Tactical RMM (TRMM) is a self-hosted RMM that integrates inventory, monitoring, patching, script execution, and remote access (via MeshCentral) with agents for Windows, Linux, and macOS (the latter two via the project’s sponsorship program). It runs on Django + Vue, NATS, PostgreSQL, and Redis, and is well-orchestrated with Docker Compose. For small/medium environments currently living on AnyDesk/TeamViewer + scripts + GPO, TRMM reduces tool sprawl and, critically, cuts OPEX: €0 per endpoint and full control of data and attack surface.

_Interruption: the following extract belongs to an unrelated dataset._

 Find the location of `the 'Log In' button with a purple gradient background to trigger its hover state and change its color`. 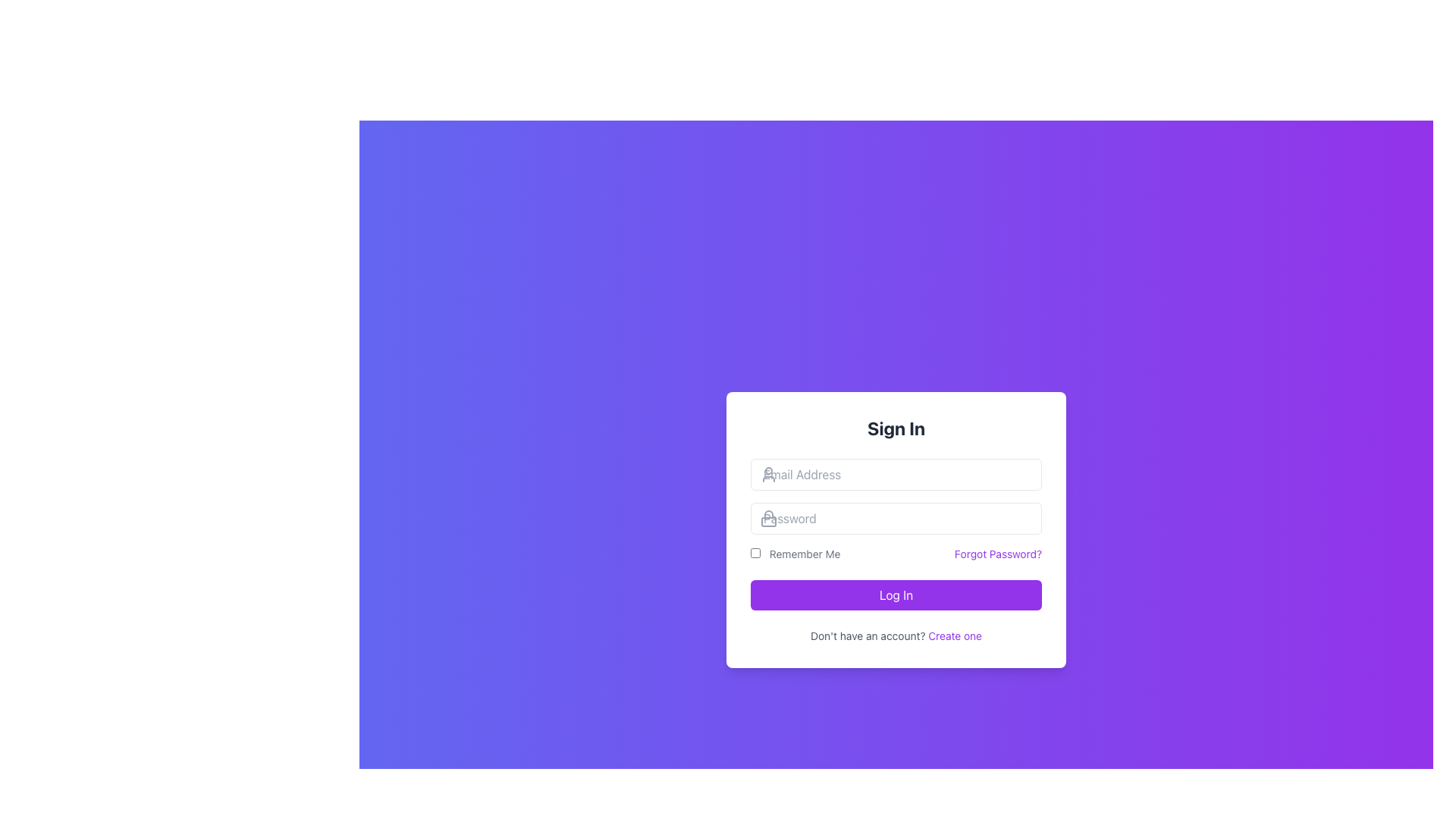

the 'Log In' button with a purple gradient background to trigger its hover state and change its color is located at coordinates (896, 595).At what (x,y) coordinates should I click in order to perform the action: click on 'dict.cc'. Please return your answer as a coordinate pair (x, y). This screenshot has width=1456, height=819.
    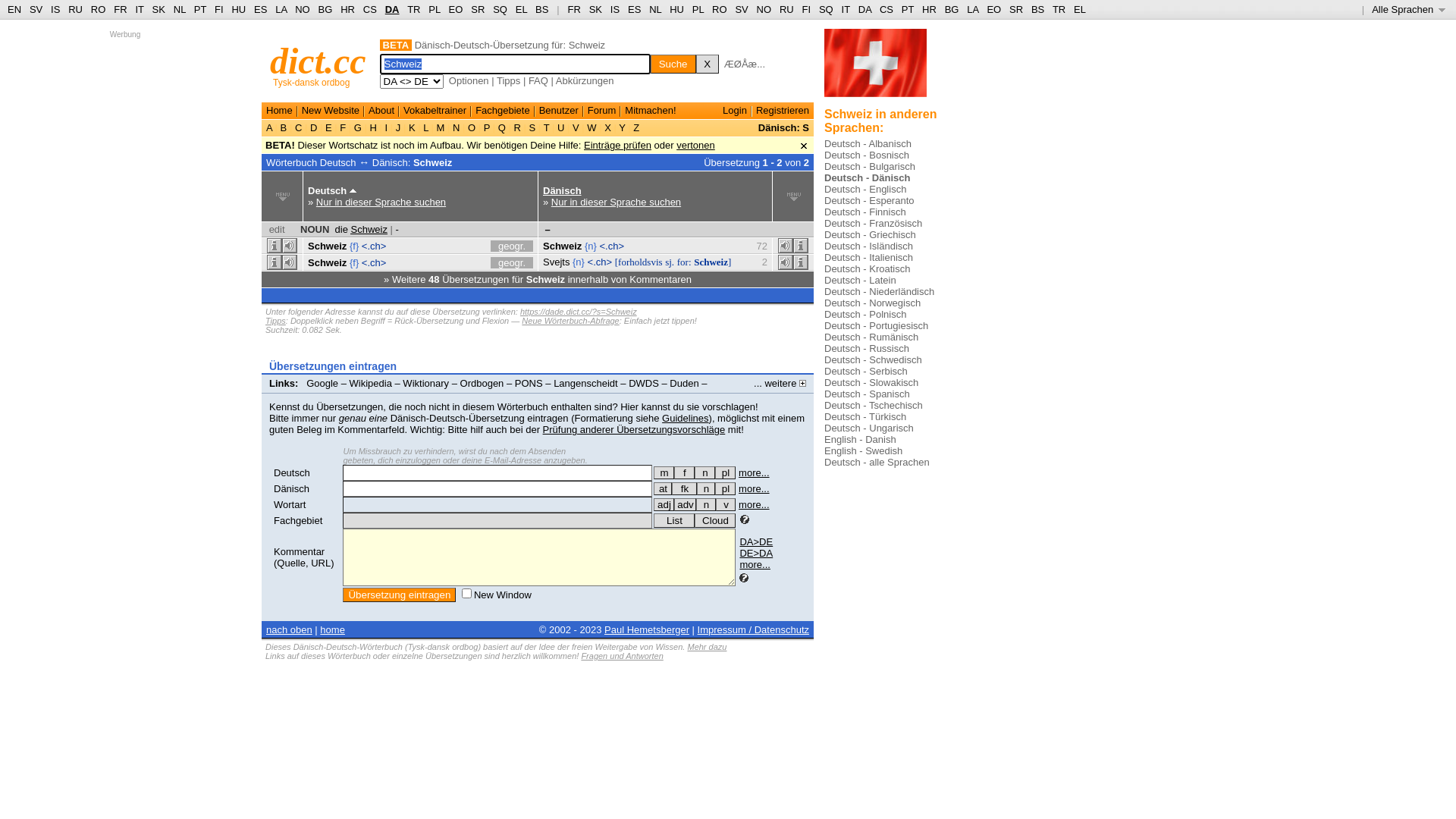
    Looking at the image, I should click on (317, 60).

Below is a guide focused on operations (not marketing): architecture, requirements, IaC + hardening, update runbook, backup/DR, gotchas, and realistic sizing.


1) Reference Architecture

Components (containerized):

  • Panel/UI: Vue + Django API
  • NATS: messaging/queue for tasks/telemetry
  • PostgreSQL: state database
  • Redis: broker/cache (short queues, counters)
  • MeshCentral: remote desktop, shell, file transfer
  • TLS Proxy: Traefik/Caddy/nginx with Let’s Encrypt

Recommended FQDNs (two planes):

  • rmm.example.comUI
  • api.example.comAPI/Agents

External ports: 80/443.
Internal ports (not exposed): 4222 (NATS), 5432 (Postgres), 6379 (Redis), 443xx (Mesh sub-services as needed).

HA note: TRMM is designed for single-node. You can “stretch” to light HA (PG in HA, warm backups, active/passive reverse proxy), but it’s not Kubernetes.


2) Requirements and Sizing

  • Host OS: Ubuntu 22.04 LTS (recommended) or 24.04
  • Minimum HW: 4 vCPU, 8 GB RAM, 80–120 GB SSD
  • Recommended HW (≈1,000 endpoints, moderate checks): 8 vCPU, 16–24 GB RAM, NVMe SSD
  • Deployment time: 60–120 minutes (with DNS/TLS propagated)

Rule-of-thumb sizing (depends on checks, intervals, patch windows):

  • 300–500 endpoints: 4 vCPU / 8 GB → OK
  • 500–1,500 endpoints: 8 vCPU / 16–24 GB → tune NATS/PG (work_mem, autovacuum)
  • 1,500 endpoints: vertical scale and audit checks/intervals; move PG to its own or managed instance; consider splitting by tenant.

3) Network, DNS, and PKI

  1. DNS: A/AAAA for rmm. and api. to host IP.
  2. PKI: Let’s Encrypt HTTP-01 (or DNS-01 for wildcard).
  3. Firewall: open 22/80/443; deny everything else on host (UFW/nftables).
  4. Zero Trust (optional): Cloud proxy (Cloudflare, Zscaler) in front of api. with WAF and rate limiting.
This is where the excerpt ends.